[Saved entries]
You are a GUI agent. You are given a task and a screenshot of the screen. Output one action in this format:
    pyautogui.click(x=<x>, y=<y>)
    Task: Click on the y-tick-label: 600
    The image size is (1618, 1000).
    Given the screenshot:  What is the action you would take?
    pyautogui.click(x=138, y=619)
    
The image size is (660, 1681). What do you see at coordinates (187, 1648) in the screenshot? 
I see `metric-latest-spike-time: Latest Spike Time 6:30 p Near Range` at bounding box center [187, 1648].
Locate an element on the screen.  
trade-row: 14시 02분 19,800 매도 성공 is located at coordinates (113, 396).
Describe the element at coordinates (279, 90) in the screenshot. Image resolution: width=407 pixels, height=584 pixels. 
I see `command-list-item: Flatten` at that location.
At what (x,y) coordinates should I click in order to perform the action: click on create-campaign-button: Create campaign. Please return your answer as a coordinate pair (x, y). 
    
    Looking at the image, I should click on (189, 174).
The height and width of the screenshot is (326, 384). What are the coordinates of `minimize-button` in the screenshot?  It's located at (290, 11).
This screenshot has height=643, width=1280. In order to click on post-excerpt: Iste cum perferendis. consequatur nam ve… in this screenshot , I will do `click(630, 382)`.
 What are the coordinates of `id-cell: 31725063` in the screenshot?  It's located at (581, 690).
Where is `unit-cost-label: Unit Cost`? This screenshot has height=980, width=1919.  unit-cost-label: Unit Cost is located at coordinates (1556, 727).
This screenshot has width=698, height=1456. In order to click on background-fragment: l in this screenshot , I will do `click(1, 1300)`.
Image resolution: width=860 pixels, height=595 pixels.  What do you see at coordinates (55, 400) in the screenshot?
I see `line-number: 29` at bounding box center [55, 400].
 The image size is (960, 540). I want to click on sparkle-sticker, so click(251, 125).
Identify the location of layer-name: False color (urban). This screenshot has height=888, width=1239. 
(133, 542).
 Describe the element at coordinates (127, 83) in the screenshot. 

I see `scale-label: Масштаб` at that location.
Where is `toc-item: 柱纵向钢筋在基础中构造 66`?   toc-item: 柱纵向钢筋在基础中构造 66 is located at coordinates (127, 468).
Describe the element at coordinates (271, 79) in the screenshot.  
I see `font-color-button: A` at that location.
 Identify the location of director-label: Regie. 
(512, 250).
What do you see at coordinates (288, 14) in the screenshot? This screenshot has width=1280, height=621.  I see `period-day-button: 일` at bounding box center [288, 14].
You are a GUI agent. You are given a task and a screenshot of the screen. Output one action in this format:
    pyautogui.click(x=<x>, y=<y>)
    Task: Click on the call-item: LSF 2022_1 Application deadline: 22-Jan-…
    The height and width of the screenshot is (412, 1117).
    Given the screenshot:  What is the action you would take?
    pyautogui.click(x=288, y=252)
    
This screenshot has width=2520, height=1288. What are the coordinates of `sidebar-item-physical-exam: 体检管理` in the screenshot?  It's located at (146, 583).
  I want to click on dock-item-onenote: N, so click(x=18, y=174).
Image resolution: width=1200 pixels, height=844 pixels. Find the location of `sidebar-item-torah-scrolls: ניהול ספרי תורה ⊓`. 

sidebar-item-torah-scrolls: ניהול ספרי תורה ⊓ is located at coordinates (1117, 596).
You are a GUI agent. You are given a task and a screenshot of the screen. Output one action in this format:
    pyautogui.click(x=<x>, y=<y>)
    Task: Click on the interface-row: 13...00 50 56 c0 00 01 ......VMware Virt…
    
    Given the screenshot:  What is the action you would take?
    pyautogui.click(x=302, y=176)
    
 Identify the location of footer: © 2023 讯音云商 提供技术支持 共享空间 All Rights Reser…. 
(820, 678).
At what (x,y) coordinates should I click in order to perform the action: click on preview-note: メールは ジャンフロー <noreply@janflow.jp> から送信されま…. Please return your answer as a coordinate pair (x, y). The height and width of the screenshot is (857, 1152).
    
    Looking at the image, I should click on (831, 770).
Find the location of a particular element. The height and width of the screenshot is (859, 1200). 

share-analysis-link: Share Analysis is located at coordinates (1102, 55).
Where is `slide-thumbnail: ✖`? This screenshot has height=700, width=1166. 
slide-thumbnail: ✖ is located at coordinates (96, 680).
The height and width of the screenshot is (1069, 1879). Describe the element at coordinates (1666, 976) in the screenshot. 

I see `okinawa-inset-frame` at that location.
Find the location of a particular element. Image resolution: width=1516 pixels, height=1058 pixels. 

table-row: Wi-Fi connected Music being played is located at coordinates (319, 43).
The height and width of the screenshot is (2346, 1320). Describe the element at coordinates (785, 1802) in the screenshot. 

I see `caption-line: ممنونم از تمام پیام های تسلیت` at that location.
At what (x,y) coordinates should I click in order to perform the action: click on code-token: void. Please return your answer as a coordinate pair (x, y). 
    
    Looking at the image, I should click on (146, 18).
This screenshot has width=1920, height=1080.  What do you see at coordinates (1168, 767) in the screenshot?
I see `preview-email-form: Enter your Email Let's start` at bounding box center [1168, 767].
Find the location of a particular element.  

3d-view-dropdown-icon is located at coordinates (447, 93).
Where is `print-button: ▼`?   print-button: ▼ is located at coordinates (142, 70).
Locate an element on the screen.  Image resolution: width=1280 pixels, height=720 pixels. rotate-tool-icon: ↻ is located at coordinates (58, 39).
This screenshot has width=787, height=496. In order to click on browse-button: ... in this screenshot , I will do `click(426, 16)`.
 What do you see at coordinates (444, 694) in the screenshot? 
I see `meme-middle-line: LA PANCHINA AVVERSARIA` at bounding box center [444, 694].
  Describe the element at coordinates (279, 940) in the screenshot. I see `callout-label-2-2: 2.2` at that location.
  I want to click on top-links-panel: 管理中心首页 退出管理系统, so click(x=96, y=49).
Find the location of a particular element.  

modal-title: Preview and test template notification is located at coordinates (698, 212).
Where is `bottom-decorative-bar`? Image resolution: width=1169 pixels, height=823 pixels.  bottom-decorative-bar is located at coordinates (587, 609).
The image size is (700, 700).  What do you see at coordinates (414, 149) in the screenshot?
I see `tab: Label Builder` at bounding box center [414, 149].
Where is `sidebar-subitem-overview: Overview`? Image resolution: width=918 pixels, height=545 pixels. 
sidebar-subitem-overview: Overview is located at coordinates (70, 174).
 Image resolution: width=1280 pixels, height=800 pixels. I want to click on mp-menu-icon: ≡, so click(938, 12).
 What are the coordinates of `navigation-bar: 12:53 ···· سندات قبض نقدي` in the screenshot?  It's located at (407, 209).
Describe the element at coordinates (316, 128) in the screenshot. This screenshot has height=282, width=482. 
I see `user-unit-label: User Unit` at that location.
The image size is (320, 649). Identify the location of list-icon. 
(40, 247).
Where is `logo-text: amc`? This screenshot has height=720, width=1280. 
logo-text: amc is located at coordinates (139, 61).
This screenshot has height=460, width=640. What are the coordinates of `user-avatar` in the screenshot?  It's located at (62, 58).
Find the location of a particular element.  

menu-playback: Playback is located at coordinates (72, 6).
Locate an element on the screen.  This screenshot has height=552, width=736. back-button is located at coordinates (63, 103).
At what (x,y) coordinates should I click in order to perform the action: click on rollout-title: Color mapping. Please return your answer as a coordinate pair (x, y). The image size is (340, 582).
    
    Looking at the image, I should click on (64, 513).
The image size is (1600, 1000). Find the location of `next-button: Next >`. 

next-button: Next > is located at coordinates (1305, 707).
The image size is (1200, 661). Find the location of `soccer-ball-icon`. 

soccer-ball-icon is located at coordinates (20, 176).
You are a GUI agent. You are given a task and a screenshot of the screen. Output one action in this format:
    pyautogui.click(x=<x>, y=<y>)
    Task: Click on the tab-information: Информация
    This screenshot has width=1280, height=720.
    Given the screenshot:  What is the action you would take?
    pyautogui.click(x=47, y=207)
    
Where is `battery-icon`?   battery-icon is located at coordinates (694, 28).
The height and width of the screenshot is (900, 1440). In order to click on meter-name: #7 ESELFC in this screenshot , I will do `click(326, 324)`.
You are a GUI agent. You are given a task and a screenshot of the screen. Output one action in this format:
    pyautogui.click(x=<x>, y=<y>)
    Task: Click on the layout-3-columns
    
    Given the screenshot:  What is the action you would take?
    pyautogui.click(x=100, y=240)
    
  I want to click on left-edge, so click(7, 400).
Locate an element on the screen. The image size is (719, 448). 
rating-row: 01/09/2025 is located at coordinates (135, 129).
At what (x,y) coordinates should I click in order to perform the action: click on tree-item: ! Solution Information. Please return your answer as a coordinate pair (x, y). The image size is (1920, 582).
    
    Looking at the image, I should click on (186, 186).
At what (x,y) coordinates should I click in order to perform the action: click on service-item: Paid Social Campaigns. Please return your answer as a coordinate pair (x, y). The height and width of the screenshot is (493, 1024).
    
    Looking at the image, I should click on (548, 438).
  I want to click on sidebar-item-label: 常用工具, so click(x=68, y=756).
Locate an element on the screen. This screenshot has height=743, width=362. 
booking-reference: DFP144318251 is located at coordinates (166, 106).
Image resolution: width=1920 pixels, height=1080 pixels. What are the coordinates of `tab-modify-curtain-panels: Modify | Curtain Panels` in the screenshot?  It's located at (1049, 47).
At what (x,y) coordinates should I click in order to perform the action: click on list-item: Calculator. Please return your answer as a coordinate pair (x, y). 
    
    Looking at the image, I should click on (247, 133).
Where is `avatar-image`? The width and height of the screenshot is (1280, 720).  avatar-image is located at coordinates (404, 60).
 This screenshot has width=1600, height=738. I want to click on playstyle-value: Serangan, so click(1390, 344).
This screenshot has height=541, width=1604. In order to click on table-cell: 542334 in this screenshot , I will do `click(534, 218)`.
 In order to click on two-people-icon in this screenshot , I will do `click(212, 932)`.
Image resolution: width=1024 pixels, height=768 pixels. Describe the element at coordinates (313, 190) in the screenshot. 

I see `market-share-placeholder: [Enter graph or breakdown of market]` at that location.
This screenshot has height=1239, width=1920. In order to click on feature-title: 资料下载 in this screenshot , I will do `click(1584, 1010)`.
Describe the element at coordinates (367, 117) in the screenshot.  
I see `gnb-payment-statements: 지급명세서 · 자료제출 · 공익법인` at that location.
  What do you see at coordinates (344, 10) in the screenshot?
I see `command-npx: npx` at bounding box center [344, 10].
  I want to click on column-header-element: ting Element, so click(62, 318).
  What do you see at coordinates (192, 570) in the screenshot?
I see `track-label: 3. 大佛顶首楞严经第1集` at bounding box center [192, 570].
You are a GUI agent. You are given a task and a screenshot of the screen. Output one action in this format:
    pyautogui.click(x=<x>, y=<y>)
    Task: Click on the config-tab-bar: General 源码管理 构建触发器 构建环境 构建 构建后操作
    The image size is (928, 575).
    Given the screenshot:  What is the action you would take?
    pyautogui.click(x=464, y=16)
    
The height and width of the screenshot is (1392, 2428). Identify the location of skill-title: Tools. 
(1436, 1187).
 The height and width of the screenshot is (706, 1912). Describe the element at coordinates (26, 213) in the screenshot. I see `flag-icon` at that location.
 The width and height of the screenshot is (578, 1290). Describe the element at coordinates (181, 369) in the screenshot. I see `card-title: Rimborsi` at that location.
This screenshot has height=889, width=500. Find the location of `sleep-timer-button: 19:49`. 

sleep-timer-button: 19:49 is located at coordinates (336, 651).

The task - Return, word for word, the lines that run from the start of the saved entries through the line containing "The height and width of the screenshot is (326, 384).", including both ends.

Task solution -
You are a GUI agent. You are given a task and a screenshot of the screen. Output one action in this format:
    pyautogui.click(x=<x>, y=<y>)
    Task: Click on the y-tick-label: 600
    The image size is (1618, 1000).
    Given the screenshot:  What is the action you would take?
    pyautogui.click(x=138, y=619)
    
The image size is (660, 1681). What do you see at coordinates (187, 1648) in the screenshot? 
I see `metric-latest-spike-time: Latest Spike Time 6:30 p Near Range` at bounding box center [187, 1648].
Locate an element on the screen.  
trade-row: 14시 02분 19,800 매도 성공 is located at coordinates (113, 396).
Describe the element at coordinates (279, 90) in the screenshot. Image resolution: width=407 pixels, height=584 pixels. 
I see `command-list-item: Flatten` at that location.
At what (x,y) coordinates should I click in order to perform the action: click on create-campaign-button: Create campaign. Please return your answer as a coordinate pair (x, y). 
    
    Looking at the image, I should click on (189, 174).
The height and width of the screenshot is (326, 384). What are the coordinates of `minimize-button` in the screenshot?  It's located at (290, 11).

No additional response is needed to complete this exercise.